Assistant Secretary of Defense for Health Affairs
- In office 1983–1989
- President: Ronald Reagan

Director of the California Department of Health
- In office 1973–1975

Director of the California Department of Mental Health
- In office 1971–1973

Personal details
- Born: September 24, 1923 Chicago, Illinois
- Died: February 10, 2010 (aged 86) Tacoma, Washington
- Party: Republican
- Education: University of Washington (B.S., 1943) Northwestern University (M.D., 1947)

= William E. Mayer =

U.S. Government official

William Erwin Mayer (September 24, 1923 – February 10, 2010) was an American government official who served as the Alcohol, Drug Use and Mental Health Administrator from 1981 to 1983. He also served as the Assistant Secretary of Defense for Health Affairs from 1983 to 1989.

== Career ==
Mayer was born in 1923 and his parents where dentists. He went to school at University of Washington, Northwestern University Medical School, and the University of California Medical Center in San Francisco. While still in medical school, he joined the United States Navy in 1946. Mayer served in the Navy Medical Corps and was assigned to the 1st Marine Division as a medical officer during the Korean War, receiving a bronze star with valor. He transferred to the U.S. Army Medical Corps in 1952. Mayer was then assigned as a psychiatrist to work with Korea prisoners of war and received a second bronze star. After the war, he became a leading expert on communist brainwashing techniques. Mayer retired from military service in 1958.

Mayer also was Director of Health, Director of the International Forum on AIDS Research at the National Academy of Sciences and was the US Assistant surgeon general of the United States.

Before he was administrator for Alcohol, Drug use and Substance Abuse, he was the chief medical officer at the San Diego health department. Prior to that, he served as the Director of the California Department of Health from 1973 to 1975, as well as the Director of the California Department of Mental Health from 1971 to 1973. Mayer also administered public health to those in Humboldt, Contra Costa and Del Norte counties in California.

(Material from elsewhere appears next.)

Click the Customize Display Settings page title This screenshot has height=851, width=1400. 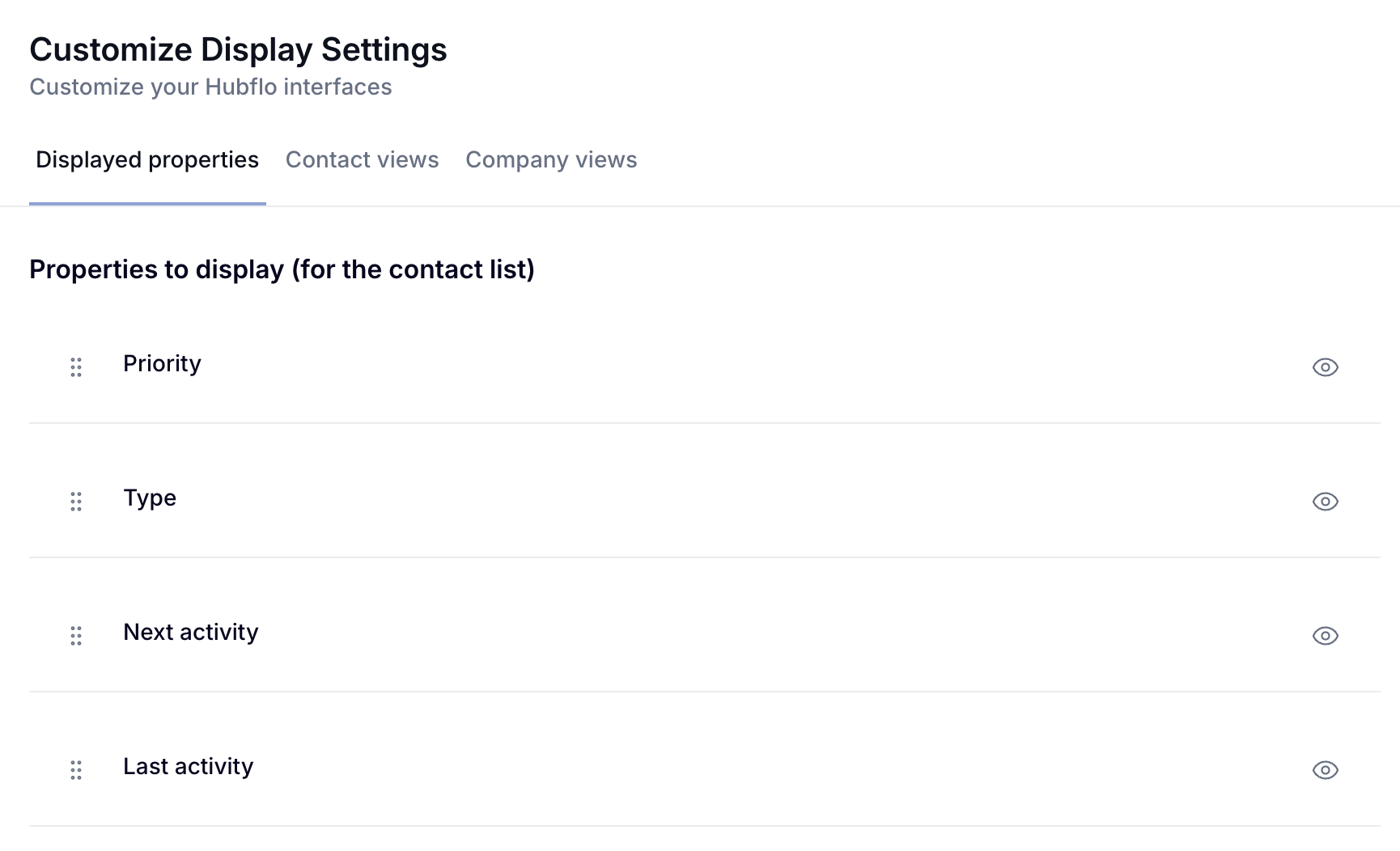click(x=238, y=49)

As President Reagan's Assistant Secretary of Defense for Health Affairs, Mayer was an advocate for joint commands for military medical training and care. He created the short-lived Joint Military Medical Command between the Air Force and the Army in San Antonio, Texas. His idea failed at the time but was revived in 2005 by the Base Realignment and Closure (BRAC) and became the San Antonio Military Medical Center (SAMMC).